Rugby Israel
- Sport: Rugby union
- Founded: 1971; 55 years ago
- World Rugby affiliation: 1988; 38 years ago
- Rugby Europe affiliation: 1988; 38 years ago
- President: Ofer Hamburger
- Men's coach: Kevin Musikanth
- Website: www.rugby.org.il/en/

= Rugby Israel =

Governing body for rugby union in Israel

Rugby Israel (איגוד הרוגבי הישראלי) is the governing body for the sport of rugby union in Israel. It was founded as the Israel Rugby Union in 1971, and joined the International Rugby Board in 1988. For political reasons, it is also part of FIRA-AER, the European rugby body, rather than the Asian Rugby Football Union. The Israel national rugby union team play in the European Nations Cup. Its headquarters are in Ra'anana.
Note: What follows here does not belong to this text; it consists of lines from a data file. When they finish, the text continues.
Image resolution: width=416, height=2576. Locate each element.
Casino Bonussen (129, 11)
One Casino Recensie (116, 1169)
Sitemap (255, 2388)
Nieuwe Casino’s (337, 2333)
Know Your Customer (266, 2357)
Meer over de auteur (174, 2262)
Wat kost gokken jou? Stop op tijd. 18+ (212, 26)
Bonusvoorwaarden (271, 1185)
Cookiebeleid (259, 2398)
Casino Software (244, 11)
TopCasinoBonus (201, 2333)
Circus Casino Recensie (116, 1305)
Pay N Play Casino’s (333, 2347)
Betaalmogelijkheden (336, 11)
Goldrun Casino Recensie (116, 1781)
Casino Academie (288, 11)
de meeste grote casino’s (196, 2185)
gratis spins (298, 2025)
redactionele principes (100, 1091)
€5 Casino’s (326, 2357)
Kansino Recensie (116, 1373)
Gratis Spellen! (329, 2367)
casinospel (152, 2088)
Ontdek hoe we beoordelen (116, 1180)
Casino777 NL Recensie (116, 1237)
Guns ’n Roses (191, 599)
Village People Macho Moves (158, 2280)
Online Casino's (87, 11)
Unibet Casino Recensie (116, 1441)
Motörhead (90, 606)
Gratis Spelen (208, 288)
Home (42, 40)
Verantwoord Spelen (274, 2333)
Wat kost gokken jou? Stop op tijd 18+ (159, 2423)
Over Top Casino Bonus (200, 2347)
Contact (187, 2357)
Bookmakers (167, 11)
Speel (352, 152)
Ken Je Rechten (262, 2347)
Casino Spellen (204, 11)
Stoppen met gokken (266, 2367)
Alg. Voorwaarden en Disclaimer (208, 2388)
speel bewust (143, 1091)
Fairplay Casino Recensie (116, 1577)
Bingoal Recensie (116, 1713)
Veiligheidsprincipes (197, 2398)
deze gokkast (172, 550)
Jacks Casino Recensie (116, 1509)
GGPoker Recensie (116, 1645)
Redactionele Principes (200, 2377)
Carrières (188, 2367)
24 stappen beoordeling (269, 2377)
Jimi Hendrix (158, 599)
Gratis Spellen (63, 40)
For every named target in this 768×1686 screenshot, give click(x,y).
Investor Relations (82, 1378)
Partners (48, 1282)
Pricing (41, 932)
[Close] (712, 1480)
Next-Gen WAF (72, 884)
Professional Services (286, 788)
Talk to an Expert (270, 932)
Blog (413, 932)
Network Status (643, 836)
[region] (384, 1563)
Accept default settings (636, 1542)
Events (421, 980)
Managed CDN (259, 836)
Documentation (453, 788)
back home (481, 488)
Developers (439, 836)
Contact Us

In 2011, Peter de Villiers, coach of the South African national rugby team, and Oregan Hoskins, president of the South African Rugby Union, visited Israel and met with Israeli national team players. The coach of the Springboks conducted a training session on the rugby field at Kibbutz Yizrael.

In 2011, the Israel Olympic Committee backed the seven-a-side game as a preferred team sport ahead of the game's introduction to the Olympic Games in Rio de Janeiro in 2016.

The Israeli women's team is ranked 21st in Europe.